3.2.3 Obtain training data

TRUE_W = 3.0
TRUE_b = 2.0
NUM_EXAMPLES = 1000

inputs  = tf.random.normal(shape=[NUM_EXAMPLES])
noise   = tf.random.normal(shape=[NUM_EXAMPLES])
outputs = inputs * TRUE_W + TRUE_b + noise

查看损失函数

import matplotlib.pyplot as plt

plt.scatter(inputs, outputs, c='b')
plt.scatter(inputs, model(inputs), c='r')
plt.show()

print('Current loss: %1.6f' % loss(model(inputs), outputs).numpy())

output__eb83LtrB4nt_0

3.2.4 Define a training loop

There are many variants of the gradient descent scheme that are captured in tf.train.Optimizer—our recommended implementation.
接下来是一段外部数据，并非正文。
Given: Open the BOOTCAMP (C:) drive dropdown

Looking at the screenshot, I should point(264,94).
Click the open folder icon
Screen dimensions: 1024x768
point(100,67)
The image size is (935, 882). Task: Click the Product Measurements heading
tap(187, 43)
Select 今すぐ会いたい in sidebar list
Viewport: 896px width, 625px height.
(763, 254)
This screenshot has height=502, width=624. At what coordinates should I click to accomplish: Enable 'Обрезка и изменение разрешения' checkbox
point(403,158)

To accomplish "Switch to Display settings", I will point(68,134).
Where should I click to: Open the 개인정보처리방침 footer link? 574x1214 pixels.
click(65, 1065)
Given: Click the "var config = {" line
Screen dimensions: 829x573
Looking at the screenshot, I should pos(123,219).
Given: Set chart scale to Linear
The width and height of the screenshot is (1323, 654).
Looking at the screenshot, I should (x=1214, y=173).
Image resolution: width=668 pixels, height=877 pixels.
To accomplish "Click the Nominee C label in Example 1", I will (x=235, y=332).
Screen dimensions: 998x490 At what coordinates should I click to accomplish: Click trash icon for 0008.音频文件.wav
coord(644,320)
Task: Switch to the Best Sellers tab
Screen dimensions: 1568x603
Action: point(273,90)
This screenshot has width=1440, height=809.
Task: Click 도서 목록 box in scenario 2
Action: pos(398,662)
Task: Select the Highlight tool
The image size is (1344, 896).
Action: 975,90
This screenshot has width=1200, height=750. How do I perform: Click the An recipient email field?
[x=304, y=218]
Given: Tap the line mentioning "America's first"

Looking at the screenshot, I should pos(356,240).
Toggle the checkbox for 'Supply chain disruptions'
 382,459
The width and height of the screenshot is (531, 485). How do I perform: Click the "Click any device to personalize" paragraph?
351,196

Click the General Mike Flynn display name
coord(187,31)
def train(model, inputs, outputs, learning_rate):
  with tf.GradientTape() as t:
    current_loss = loss(outputs, model(inputs))
  dW, db = t.gradient(current_loss, [model.W, model.b])
  model.W.assign_sub(learning_rate * dW)
  model.b.assign_sub(learning_rate * db)
model = Model()

# Collect the history of W-values and b-values to plot later
Ws, bs = [], []
epochs = range(10)
for epoch in epochs:
  Ws.append(model.W.numpy())
  bs.append(model.b.numpy())
  current_loss = loss(outputs, model(inputs))

  train(model, inputs, outputs, learning_rate=0.1)
  print('Epoch %2d: W=%1.2f b=%1.2f, loss=%2.5f' %
        (epoch, Ws[-1], bs[-1], current_loss))

# Let's plot it all
plt.plot(epochs, Ws, 'r',
         epochs, bs, 'b')
plt.plot([TRUE_W] * len(epochs), 'r--',
         [TRUE_b] * len(epochs), 'b--')
plt.legend(['W', 'b', 'True W', 'True b'])
plt.show()